The times that neighbors have stepped out of their routines to introduce themselves or stopped to see how things were going when I’m out working in the yard are now too numerous to recall. Perhaps the sweetest, however, was Palm Sunday last year. I was smothering the front lawn under newspaper and dark humus, not an activity I thought would gain universal approval. Several folks did stop to ask what I was doing, even asking if I’d replant the sod. Few commented on my plans for a garden. In early afternoon, Bea appeared on the other side of the chain link. Ninety years old and the slight size of a school girl, she held out a blue-wrapped lollipop. “You’re working so hard,” she said. “I thought you might like one of these.”

I’ve done nothing to earn these kindnesses. I just moved in and started gardening. From the first handshake, however, I felt my heart opening like a seed. We’re a mixed up bunch: Giggling girls, skateboarding youth, strolling elders, and sign posting Republicans and Democrats. We’re threaded together by these sidewalks and touched by the weather above them. I am so touched by a sense of belonging here, that over time, I realize I’ve made a list of resolutions I hope will honor and benefit the neighbors of this garden.

1) First and foremost, there will be no privacy fence. It would neither fit nor serve.

2) To practice non-attachment, flowers in the median are there for the picking.

3) I can always stop for a chat, and will say “thanks” for every visit.

4) I will buy Girl Scout cookies.

5) The light will always be on and the bowl full for Halloween.

The lull of late morning has settled down around this intersection of residential streets. Quiet enough to hear bird chatter out back, a reminder that it’s time to fill the feeders. I look up to notice a fine sift of snow slanting from the north. Guess I was wrong, two degrees is not too cold for it after all. If enough of it falls, who knows what will happen next. With a nod to Mr. Frost: Good flurries do good neighbors make.

An Open Invitation

You are most welcome to have a look.

It’s a flat corner lot, large but unimposing. Sidewalk rims it, conducting a flow of passers by. Beyond the sidewalk, parking medians sprawl eight feet to the streets. A lawnmower’s width from the walk, a chain link fence, in mostly good condition, rings the yard. Stroll by and you’ll see every part of it. The surprising thing: I like these homely features.

At what level did I know I wanted exactly this plain, see through place? I’d been looking for seclusion in which to create personal sanctuary, an “invitation only” sort of space. The front yard should have had a public face with an engaging smile, but the back most certainly shielded from view. This place had neither enclosure nor good grooming, yet it was right.

I’ve lived and labored here a little over a year, and realize the experience has me shifting my perceptions.

Perhaps what defines sanctuary is really intention and tending, a safe yet permeable boundary and welcome. Is it any wonder that a well conceived garden begins in much the same way? Another tenet of good garden design is the wedding of the garden to both the architecture and the nature of the surrounding environment.
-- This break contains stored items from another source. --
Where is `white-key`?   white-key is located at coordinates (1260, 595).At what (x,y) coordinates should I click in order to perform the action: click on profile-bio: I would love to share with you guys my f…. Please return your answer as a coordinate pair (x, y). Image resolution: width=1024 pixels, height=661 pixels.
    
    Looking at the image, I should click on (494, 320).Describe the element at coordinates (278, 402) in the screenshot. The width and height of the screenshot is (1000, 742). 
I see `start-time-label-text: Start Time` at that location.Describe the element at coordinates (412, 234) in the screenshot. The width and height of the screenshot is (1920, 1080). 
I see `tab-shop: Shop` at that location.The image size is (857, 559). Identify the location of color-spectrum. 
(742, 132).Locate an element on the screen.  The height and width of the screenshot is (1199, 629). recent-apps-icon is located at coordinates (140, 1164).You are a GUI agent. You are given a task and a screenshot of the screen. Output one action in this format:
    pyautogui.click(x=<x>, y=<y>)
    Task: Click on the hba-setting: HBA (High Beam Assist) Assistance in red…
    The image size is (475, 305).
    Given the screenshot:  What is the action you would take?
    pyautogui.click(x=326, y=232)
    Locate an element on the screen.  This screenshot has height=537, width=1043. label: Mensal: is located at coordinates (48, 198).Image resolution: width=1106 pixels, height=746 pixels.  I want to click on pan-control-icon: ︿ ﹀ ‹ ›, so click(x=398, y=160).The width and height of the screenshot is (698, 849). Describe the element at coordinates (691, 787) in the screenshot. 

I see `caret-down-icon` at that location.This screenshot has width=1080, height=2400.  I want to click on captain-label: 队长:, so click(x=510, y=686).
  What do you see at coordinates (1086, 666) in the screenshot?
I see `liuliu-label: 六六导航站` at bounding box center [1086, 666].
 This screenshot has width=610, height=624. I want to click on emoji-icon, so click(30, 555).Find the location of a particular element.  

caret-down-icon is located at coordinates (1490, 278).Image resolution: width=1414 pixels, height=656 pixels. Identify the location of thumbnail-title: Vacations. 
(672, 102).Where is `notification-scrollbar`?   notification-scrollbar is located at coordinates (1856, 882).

Here it must be written that a beautiful garden and a sacred space can be neighborly.

As a freshman at Macalester College, during a unit on poet Robert Frost, I learned that his least favorite word was “exclusive”. Both democratic and mystic in character, this bit of revelation speaks to me once again. This flat corner lot calls me into a new creative edge that is at once inclusive and sacred, visible and safe.

I would be most honored for your company and witness as yard and person transform into gardenhood.